The primary reason that most people invest in life insurance is to provide financial security to their loved ones in case of an early death. However, it also works as a powerful investment and retirement planning tool, since certain plans can build sizeable cash value during your lifetime.
You can withdraw this cash value to pay for unexpected expenses, borrow against it when you need a loan, and enjoy higher returns from your policy if you leave it to grow. We’ll look at what different kinds of life insurance offer and how you can use them as effective forms of investment.
Permanent Life Insurance Plans Offer Investment Benefits
Whole, universal and variable life insurance policies are all different kinds of permanent insurance.
These plans accumulate some form of a cash value against the premiums you invest in them. This cash value is not a fixed amount that remains unchanged, but one that offers a positive rate of return over the years. Interest gets re-invested, offering you the benefit of compounded growth, as well as guaranteed death benefits for your loved ones.
Here are some other financial benefits to consider:
- The funds in these policies grow on a tax-deferred basis.
- The policy remains in force as long as premiums are paid.
- The cash value can be borrowed against, without taxes or penalties.
- You can make withdrawals from the cash value in a financial emergency.
Here’s how different kinds of permanent life insurance can help you meet your investment goals:
1. Whole Life Insurance
When you invest in a whole life policy, the plan accumulates a cash value from the premium payments you make. You also enjoy the security of guaranteed death benefits for your family if you’ve been making premium payments and the policy is active.
Here are some other benefits to take into account when you’re considering whole life insurance as an investment tool:
- The cash value acts as a savings vehicle where your funds can grow on a tax-deferred basis.
- Cash value growth is guaranteed, based on a minimum rate that’s fixed at the time you buy the policy.
- With a positive rate of return over the long term, the cash value can grow higher than the total premiums you’ve invested.
- You receive income in the form of dividends, which increases as the cash value in the policy grows over time.
- Dividends can be used to pay part of the next premium, invested in additional insurance, or even paid out to you at regular intervals.
2. Universal Life Insurance
Universal life plans are very similar to whole life insurance, with a minimum rate of return and tax-deferred growth. The interest can also be higher based on market performance and standard interest rates. However, the difference is that it can be funded with flexible premiums instead of fixed ones.When you’re using universal life insurance as an investment, the trick is to invest more than the cost of your insurance into the policy. Here’s why:
- The excess funds will continue to accumulate as part of the policy’s cash value, but earn interest based on current rates.

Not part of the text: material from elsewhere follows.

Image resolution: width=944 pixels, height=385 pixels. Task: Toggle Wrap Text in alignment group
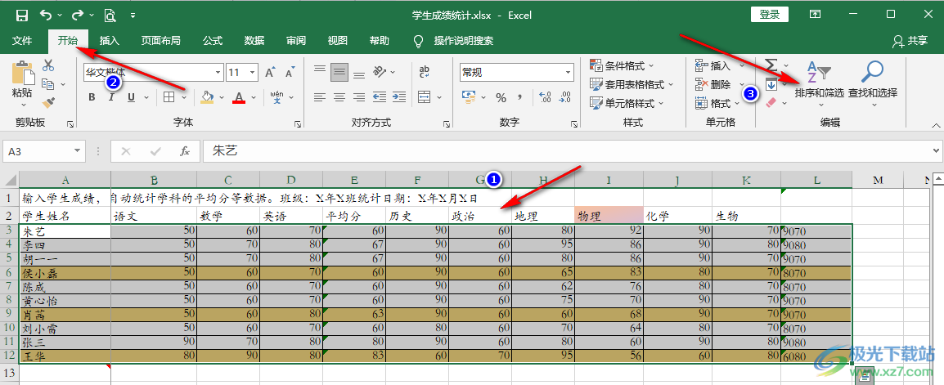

- The growth of the cash value is tax-deferred, effectively offering you a higher rate of return on your investment if you’re in a higher tax bracket.
- Withdrawals from (and loans taken against) the policy are tax-free, so you can invest these funds as you like (leaving enough behind for the cash value to keep growing).
3. Variable Life Insurance
This type of insurance is very similar to universal life insurance, since the premiums are flexible rather than being fixed. These are invested in different financial vehicles, and returns are dependent on the performance of those funds.
The returns from these plans can be as high as other investment accounts, especially when the funds they are linked to perform well in the market. In addition, returns are tax-deferred, so they can also provide an effectively higher net gain than other investments.
Understanding how life insurance works is an essential part of maximizing the benefits you get from your investment. Take the time to explore your options before you decide!